BEGIN
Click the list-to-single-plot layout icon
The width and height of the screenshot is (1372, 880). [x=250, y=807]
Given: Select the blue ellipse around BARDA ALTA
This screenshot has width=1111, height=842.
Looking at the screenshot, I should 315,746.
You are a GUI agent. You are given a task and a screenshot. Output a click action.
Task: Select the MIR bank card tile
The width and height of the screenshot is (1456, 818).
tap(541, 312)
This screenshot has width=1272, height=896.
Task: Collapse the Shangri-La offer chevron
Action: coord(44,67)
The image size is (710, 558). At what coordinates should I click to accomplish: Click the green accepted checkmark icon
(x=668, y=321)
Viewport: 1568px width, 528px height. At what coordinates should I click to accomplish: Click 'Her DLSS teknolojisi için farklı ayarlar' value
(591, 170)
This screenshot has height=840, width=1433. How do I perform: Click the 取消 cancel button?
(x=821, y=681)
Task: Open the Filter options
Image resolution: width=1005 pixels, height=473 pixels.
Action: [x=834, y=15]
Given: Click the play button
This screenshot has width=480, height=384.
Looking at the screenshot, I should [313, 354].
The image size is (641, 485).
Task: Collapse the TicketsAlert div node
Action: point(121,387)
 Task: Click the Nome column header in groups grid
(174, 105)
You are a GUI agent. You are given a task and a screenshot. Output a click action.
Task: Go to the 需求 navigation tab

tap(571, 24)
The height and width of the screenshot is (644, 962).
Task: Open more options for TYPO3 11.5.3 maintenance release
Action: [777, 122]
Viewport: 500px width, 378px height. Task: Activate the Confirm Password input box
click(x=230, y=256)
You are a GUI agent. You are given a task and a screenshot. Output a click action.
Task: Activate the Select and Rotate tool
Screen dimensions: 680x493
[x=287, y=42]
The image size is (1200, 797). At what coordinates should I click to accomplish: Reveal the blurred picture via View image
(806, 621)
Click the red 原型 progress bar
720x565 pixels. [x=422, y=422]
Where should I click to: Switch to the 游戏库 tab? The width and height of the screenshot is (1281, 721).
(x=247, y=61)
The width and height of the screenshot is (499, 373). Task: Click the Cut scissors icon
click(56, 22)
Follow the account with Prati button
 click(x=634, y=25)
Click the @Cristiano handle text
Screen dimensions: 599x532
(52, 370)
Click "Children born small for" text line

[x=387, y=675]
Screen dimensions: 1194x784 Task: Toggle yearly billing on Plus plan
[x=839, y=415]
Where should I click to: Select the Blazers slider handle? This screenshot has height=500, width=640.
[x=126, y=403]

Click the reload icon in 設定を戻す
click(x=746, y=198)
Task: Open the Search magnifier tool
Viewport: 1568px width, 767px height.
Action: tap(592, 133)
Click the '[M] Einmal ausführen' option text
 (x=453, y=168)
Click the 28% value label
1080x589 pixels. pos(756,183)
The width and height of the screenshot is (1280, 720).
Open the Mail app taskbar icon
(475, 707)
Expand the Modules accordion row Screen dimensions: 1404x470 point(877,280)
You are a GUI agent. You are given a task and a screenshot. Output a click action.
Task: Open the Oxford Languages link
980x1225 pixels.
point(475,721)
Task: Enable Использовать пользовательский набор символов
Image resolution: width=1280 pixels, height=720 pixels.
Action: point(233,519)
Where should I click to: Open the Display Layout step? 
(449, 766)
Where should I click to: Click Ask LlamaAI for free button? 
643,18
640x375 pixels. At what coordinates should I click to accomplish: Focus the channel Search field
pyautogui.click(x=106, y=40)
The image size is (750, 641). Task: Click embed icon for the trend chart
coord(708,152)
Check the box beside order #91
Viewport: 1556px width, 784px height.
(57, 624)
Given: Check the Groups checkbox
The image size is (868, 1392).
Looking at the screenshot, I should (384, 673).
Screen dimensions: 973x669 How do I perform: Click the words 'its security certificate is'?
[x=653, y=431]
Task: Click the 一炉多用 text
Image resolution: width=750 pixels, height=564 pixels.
END
Your reply must be one number: how many lines of the material hold the string "tool".

Written response -
2